What's a girl to do? Back in the day, not much. Before the launch of "The Pill", or hormonal contraceptive in pill form, women didn't have very many reliable options for preventing pregnancy. But this is 2018! And we have some pretty awesome, revolutionary ways to manage fertility. (I won't even go into all the medical conditions that are treated with hormonal contraceptives here, just pregnancy prevention.) Buckle in - this is going to be informative - and my mom is going to be so embarrassed if she reads this.

Pull and Pray

Just what it sounds like. Unreliable at best, not recommended for those who want to prevent creating another human. Probably why I exist.

Barrier methods

These have been around five-ever. Once only lambskin was an option - now we have latex condoms that are pretty decent at both preventing pregnancy and protecting against STIs. Not perfect, prone to user error, but better than nothing.
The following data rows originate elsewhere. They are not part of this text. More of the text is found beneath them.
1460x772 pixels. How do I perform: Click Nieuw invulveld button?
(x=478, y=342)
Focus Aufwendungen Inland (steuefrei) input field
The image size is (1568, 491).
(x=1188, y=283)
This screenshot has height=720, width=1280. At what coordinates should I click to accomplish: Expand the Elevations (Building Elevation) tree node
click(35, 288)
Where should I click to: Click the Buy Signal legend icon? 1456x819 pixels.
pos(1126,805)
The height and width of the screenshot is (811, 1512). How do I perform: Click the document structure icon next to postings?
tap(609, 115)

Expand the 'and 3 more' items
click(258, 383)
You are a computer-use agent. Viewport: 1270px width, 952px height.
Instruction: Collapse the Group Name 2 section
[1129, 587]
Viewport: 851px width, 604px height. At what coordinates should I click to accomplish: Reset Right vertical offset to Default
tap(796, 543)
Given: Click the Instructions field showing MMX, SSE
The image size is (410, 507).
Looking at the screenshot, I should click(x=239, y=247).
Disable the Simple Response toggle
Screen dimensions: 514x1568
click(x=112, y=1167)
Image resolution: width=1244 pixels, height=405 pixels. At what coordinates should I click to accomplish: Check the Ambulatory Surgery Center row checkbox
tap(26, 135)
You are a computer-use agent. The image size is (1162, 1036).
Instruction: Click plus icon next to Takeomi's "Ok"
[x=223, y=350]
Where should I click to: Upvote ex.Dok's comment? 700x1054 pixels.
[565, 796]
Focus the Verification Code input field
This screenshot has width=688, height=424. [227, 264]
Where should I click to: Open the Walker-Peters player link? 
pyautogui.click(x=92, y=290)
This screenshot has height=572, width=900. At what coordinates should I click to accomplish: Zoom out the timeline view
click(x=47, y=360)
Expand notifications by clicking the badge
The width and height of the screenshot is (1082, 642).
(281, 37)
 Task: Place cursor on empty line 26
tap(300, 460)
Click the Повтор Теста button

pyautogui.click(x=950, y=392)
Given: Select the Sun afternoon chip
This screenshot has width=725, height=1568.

My OB won't even prescribe these anymore because they're so ineffective. Pass.

NFP Methods

Basically a more educated form of pull-and-pray. Tracking your cycle or symptoms that indicate fertility, and abstaining or adding a barrier method on fertile days. Taking Charge of Your Fertility is the Bible of NFP.

NFP for Millenials

I can say this as a millennial. We love apps. Not appetizers, applications. There are several companies partnering highly sophisticated algorithms with monitoring systems that sync to an app on your phone or tablet. Daysy is probably the most well-known, since it's actually a certified medical device in the EU. You can even get HSA or FSA reimbursement for this bad boy. Apparently these have excellent accuracy, but definitely won't protect against STIs. Pope-approved.



Hormonal or non-hormonal, these nifty inventions hang out in your uterus and prevent implantation. They're highly effective and easy to use, and provide long term contraception. An excellent choice for people who don't want to have children for several years. Definitely not Pope-approved.

Joy Ho/NPR

The Pill

Comes in a million different varieties, but all are hormonal. They prevent ovulation or implantation. Take it every day at the same time - that second part is key and is where most people mess up. Can have interactions with other meds. Lots of potential side effects, but many use it with no issue.

The Ring

A ring that stays in your vagina and you only have to change once a month. Unless you actually forget to put it in, you won't run into user error here. Keep it in your fridge when it's not in your vagina.

The Implant

A matchstick-sized rod that is inserted under your skin, in your upper arm. Slowly secretes hormones into your bloodstream. Immune to user error, but users have to check it for breakage or migration. Provides several years of protection. Makes you feel like a bionic woman in an Orwellian YA novel.

Is this working for me?

Every method has pros and cons, and what works for your friend or sister might not work well for you at all. Consider what's most important to you - ease of use? STI protection? - and discuss with your medical provider. It’s never too early to start discussing contraceptive options with your OB-GYN. In fact, ask them specifically about “Same Day Long Acting Reversible Contraception” - see if they’re on-board! This option cuts out extra visits to the doctor, making it more convenient for new moms. You've got a baby in your arms, and you should be enjoying them instead of worrying about your fertility.